A Free Educational Resource Created by Carnegie Mellon University to Empower You to Secure Your Part of Cyberspace

Personal Information and Job Search Sites

With the posting of resumes and personal profiles on job search sites, are job seekers putting their privacy at risk?

Author and researcher Pam Dixon  revealed serious privacy issues impacting job seekers during a year-long study in 2003. In some cases, resumes held by one company were sold to other Web sites, and as a result passed along any personal information those job seekers may have stored. In November 2002, HotResumes.com sold 4,941 resumes to Biotechcareers.com for about $0.33 each.

To protect personal information from being circulated unknowingly, job seekers who join job search Web sites need to check the privacy policy. A Web site must strictly adhere to its privacy policy, so be sure it specifically requires that members be informed if their information is passed to third parties.

Online job searches became widely used with the growing popularity of the Internet. In 2000, over 48 percent of Internet users had researched jobs online. By July 2002, the number of online job seekers had increased more than 60 percent, to 52 million Americans (Pew Internet and American Life Project ).

Perhaps more job seekers turn to the Internet because it proves helpful for quickly finding employment. Trends show that employers look for job candidates online, sometimes with unusual tactics. According to Wired News , the Central Intelligence Agency uses Facebook.com, a social networking site for college students, to advertise itself to job seekers. Other agencies and companies can be found recruiting on Facebook.com and similar sites, as well. But, job seekers beware. In February 2005, Money Magazine reported various ways employers have fired staff members over personal information and opinions they posted on the Internet. (See "Have a Blog, Lose your Job ".)

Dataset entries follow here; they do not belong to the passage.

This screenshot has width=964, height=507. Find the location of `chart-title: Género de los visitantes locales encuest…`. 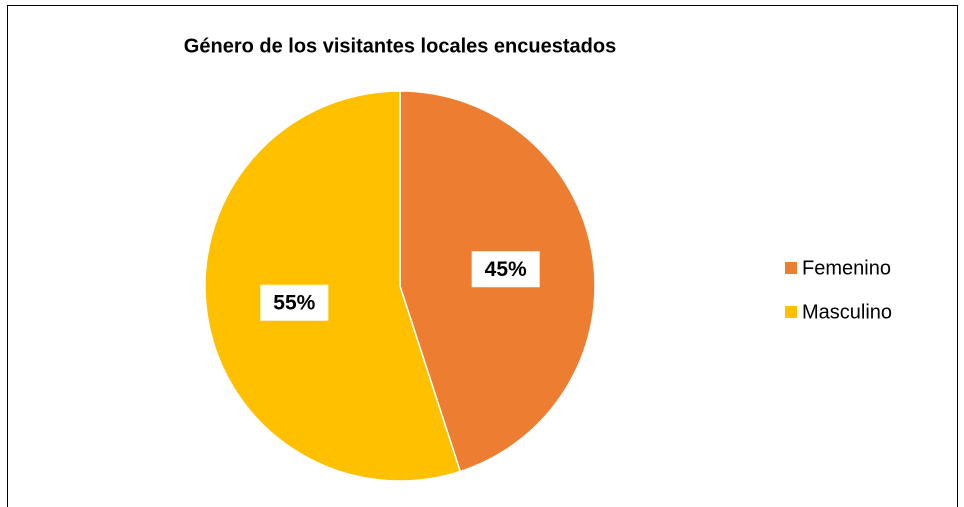

chart-title: Género de los visitantes locales encuest… is located at coordinates (400, 46).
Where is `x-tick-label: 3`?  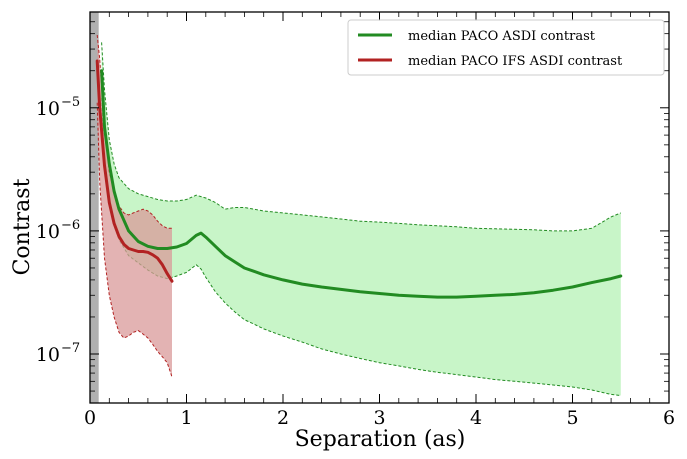
x-tick-label: 3 is located at coordinates (379, 418).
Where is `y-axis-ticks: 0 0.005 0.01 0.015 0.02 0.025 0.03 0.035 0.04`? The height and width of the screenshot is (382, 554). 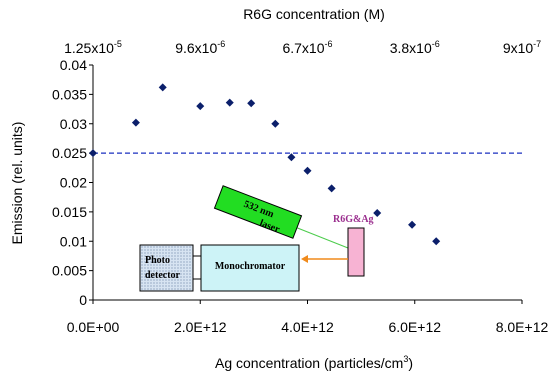
y-axis-ticks: 0 0.005 0.01 0.015 0.02 0.025 0.03 0.035 0.04 is located at coordinates (72, 182).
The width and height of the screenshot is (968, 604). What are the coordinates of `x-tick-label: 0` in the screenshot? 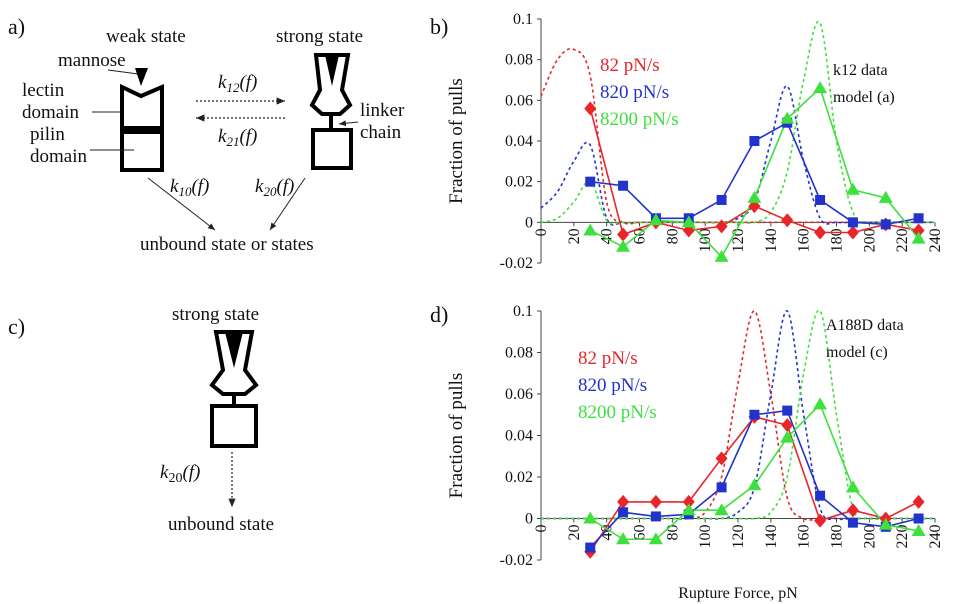 It's located at (542, 232).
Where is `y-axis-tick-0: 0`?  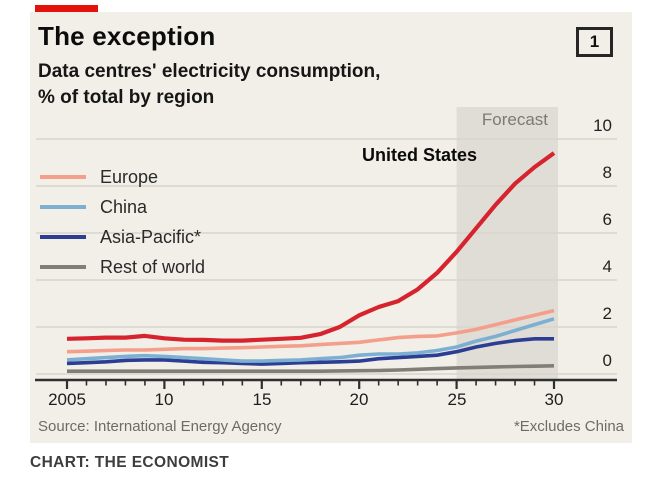 y-axis-tick-0: 0 is located at coordinates (607, 360).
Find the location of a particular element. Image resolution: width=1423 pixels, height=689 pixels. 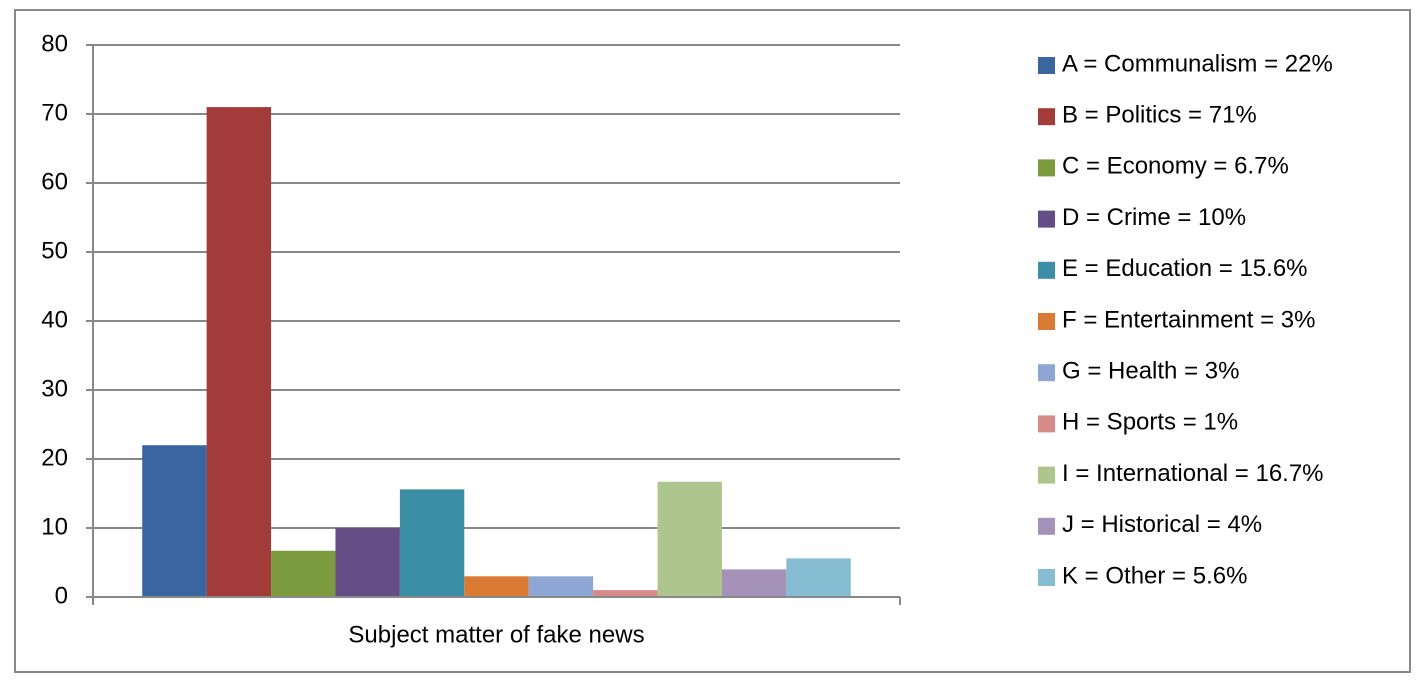

legend-label: E = Education = 15.6% is located at coordinates (1185, 268).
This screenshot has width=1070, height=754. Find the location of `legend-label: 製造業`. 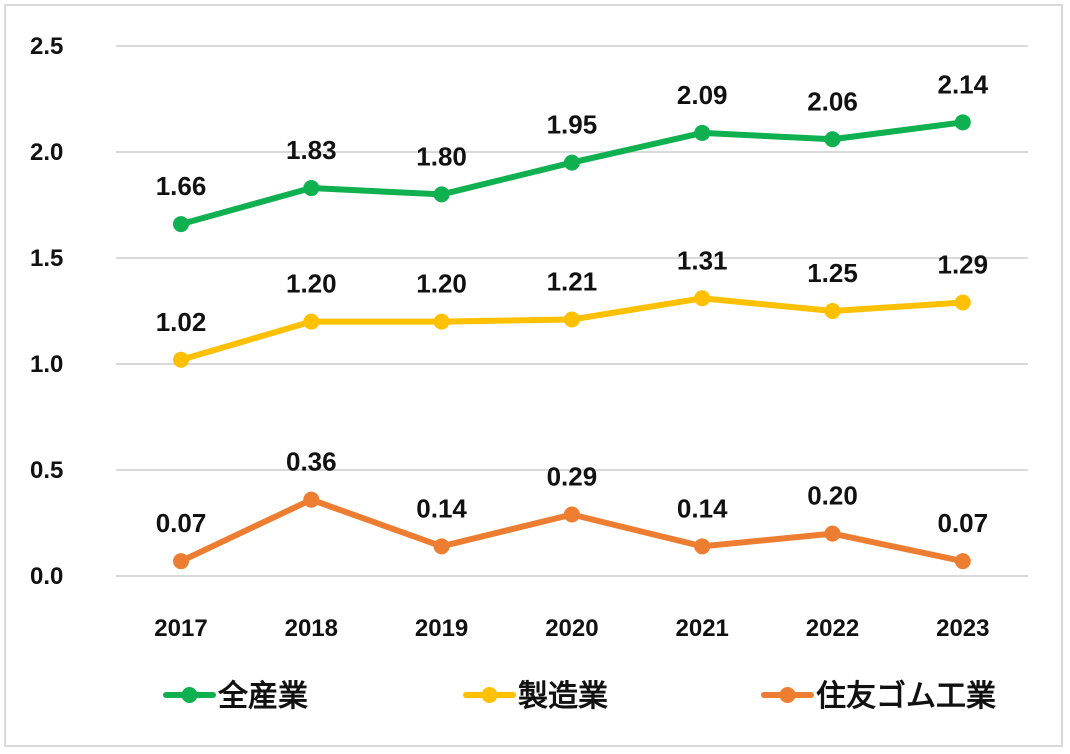

legend-label: 製造業 is located at coordinates (563, 696).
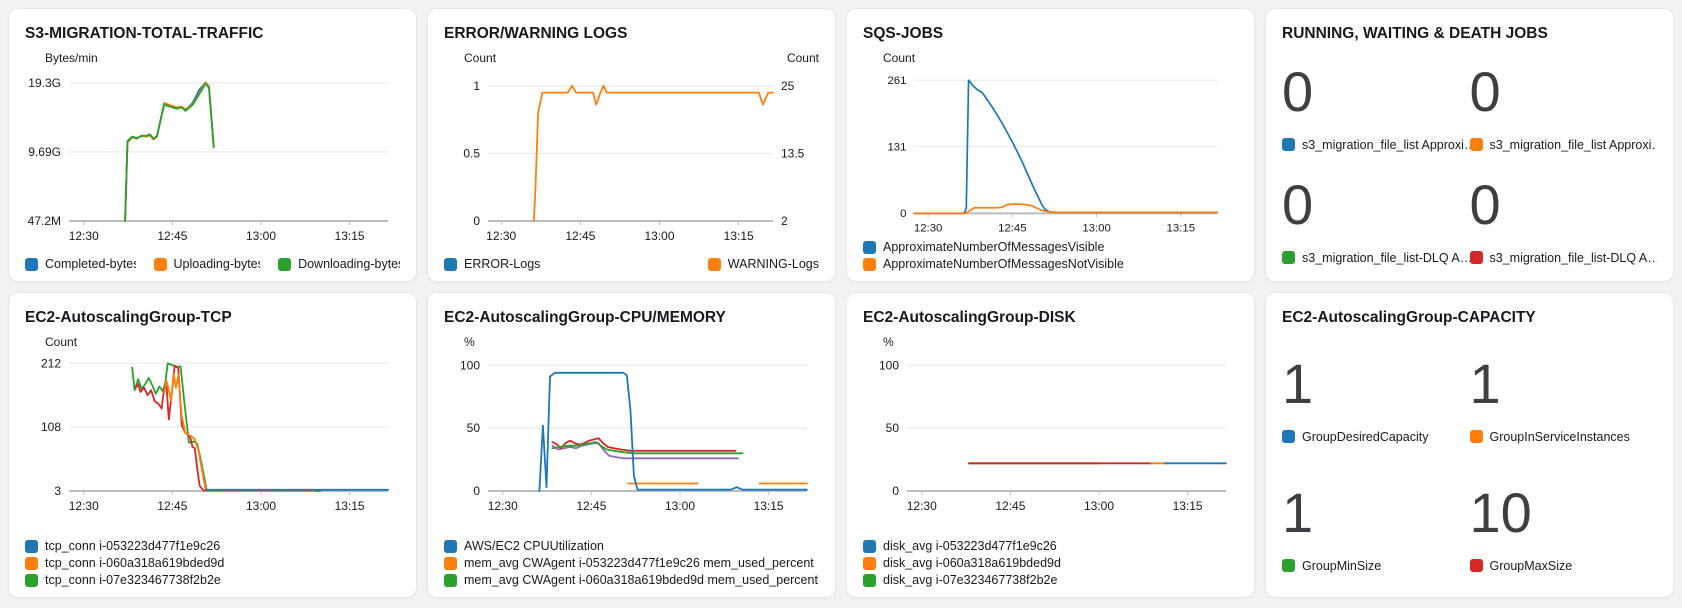 Image resolution: width=1682 pixels, height=608 pixels. I want to click on legend-item: WARNING-Logs, so click(763, 264).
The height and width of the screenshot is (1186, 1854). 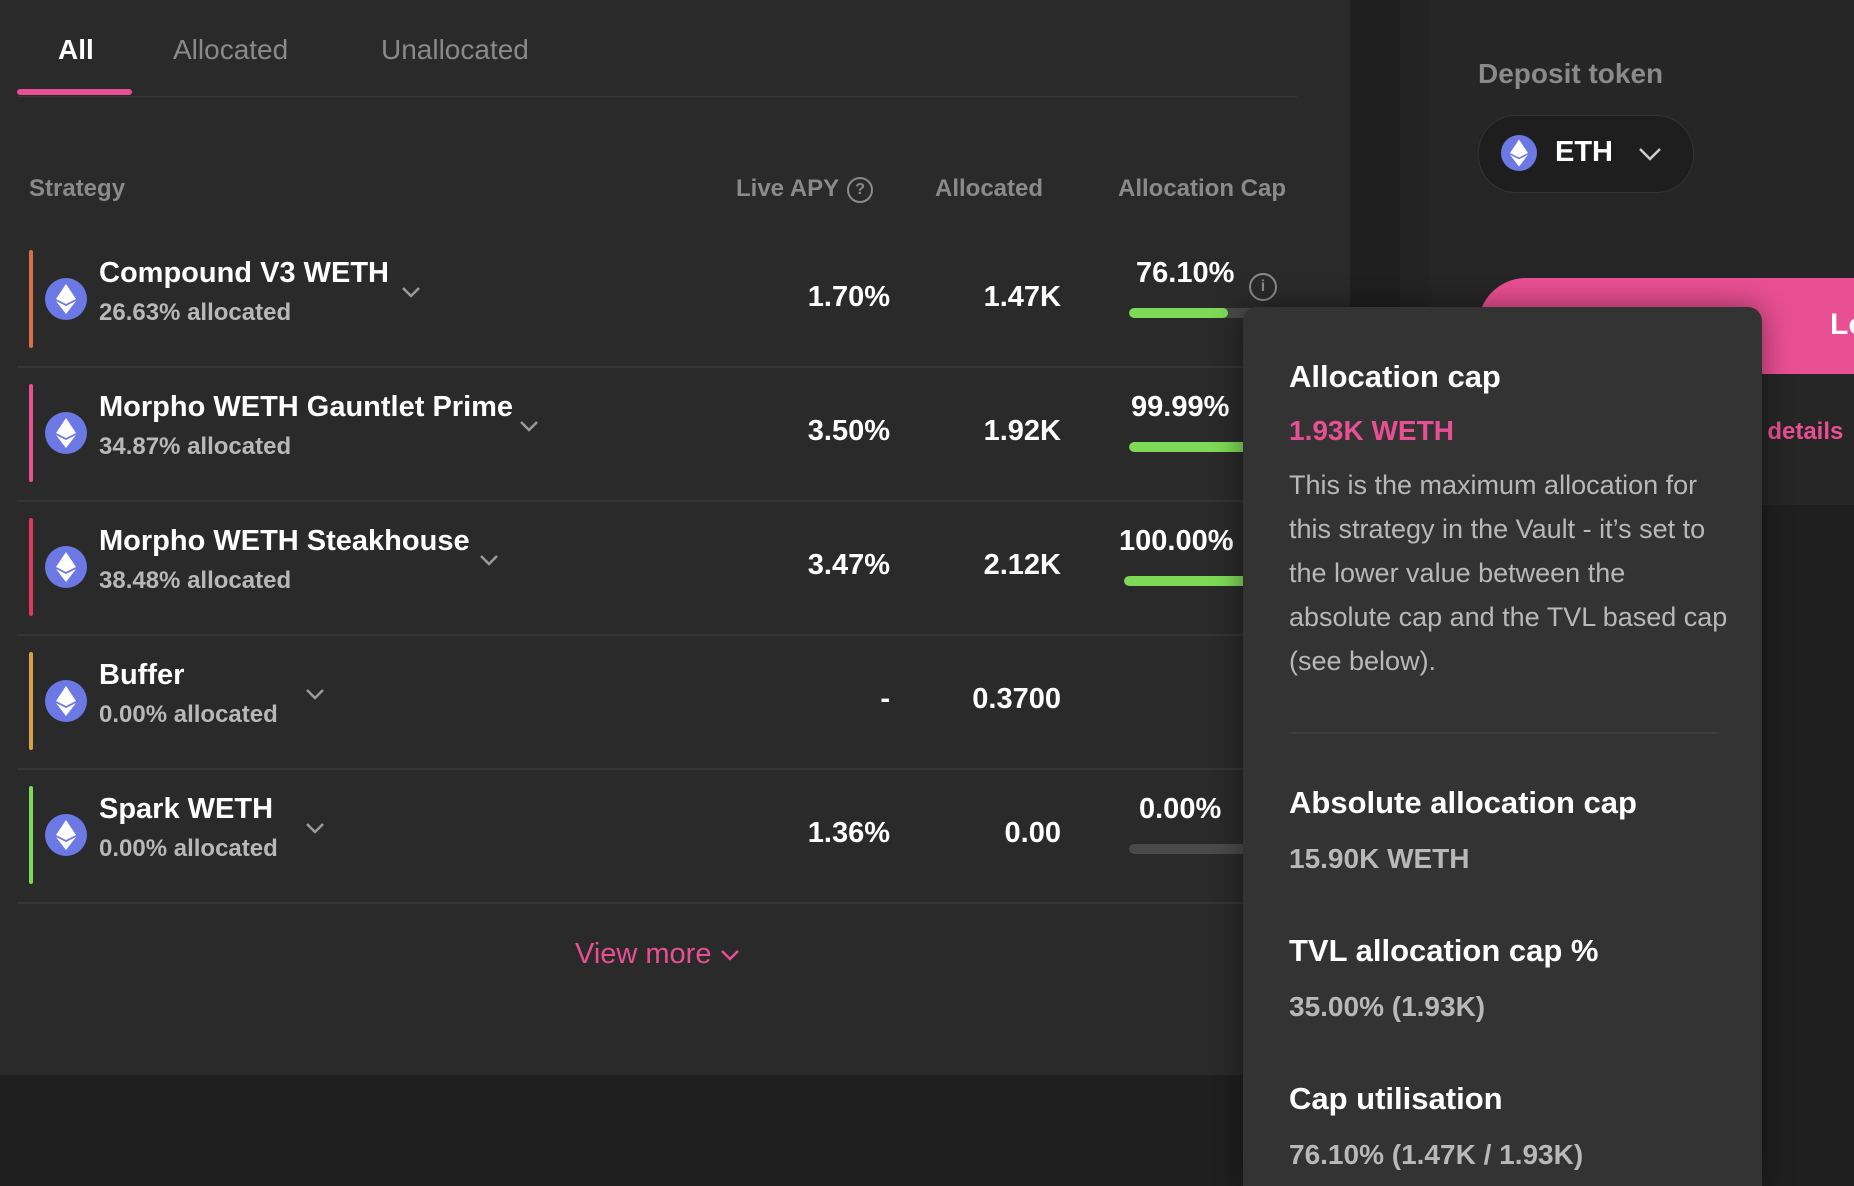 I want to click on cap-utilisation-title: Cap utilisation, so click(x=1396, y=1098).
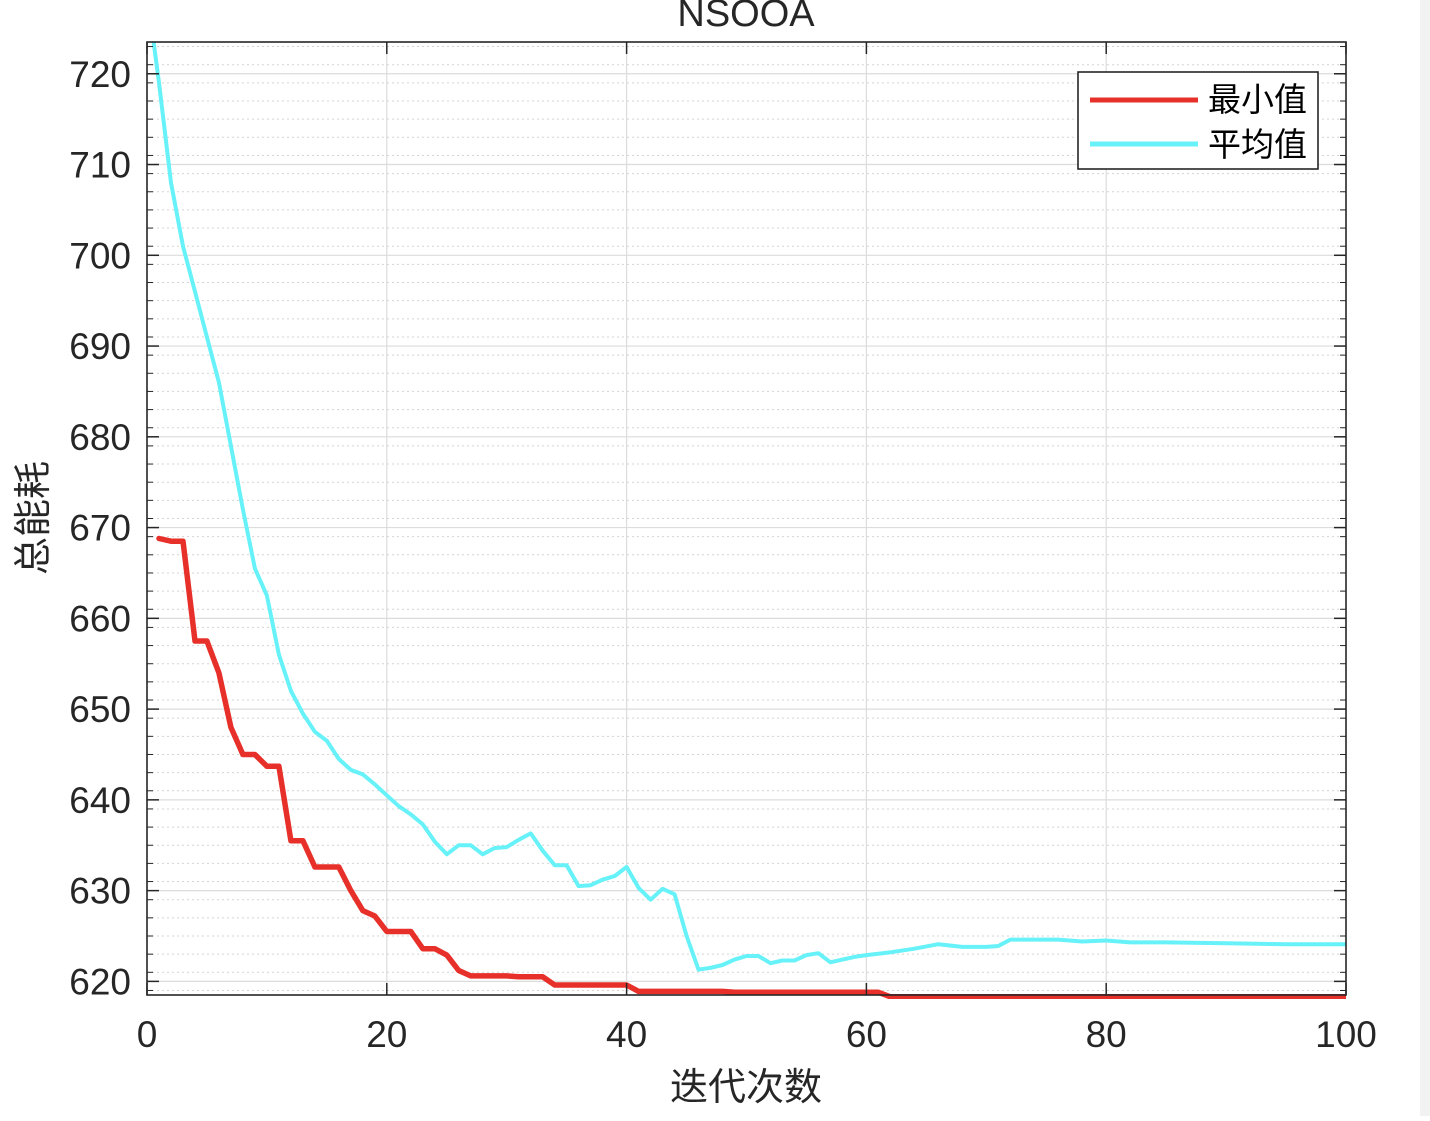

Job seekers should take the following precautions to protect their privacy online:

  • Never put your Social Security Number (SSN) on the resume. Sharing your SNN puts you at risk of identity theft. Employers do not need your SSN until they employ you. Particularly, be cautious of job applications that require you to give your SSN or transfer money. These "job opportunities" are ploys to dupe job seekers for easy money.
  • Avoid a job search site without a privacy policy. The privacy policy serves as legal protection. If a privacy policy doesn't exist, avoid using the Web site. For an example of privacy policy statement, view Job-Hunt.org .
  • Read the privacy policy. Before submitting a resume on a Web site, go through the privacy policy to determine how your information will be handled. Pay particular attention to how the Web site plans to use and store your resume. Make sure third parties cannot receive your information without your consent. Look for when and how the resume gets deleted. Some Web sites are legally allowed to keep resumes forever unless the user deletes it, which could cause problems if a user forgets. Finally, if you start receiving unsolicited emails from potential employers, inform the Web site to take action.
  • Keep good online profiles. Whether you are creating a profile on a social networking site, blog or job search site, always present yourself well. You never know when an employer or potential employer may seek out information about you. Also, don't reveal too much identification data that may put your privacy at risk.

A little bit of care while doing a job search can help you avoid unnecessary trouble.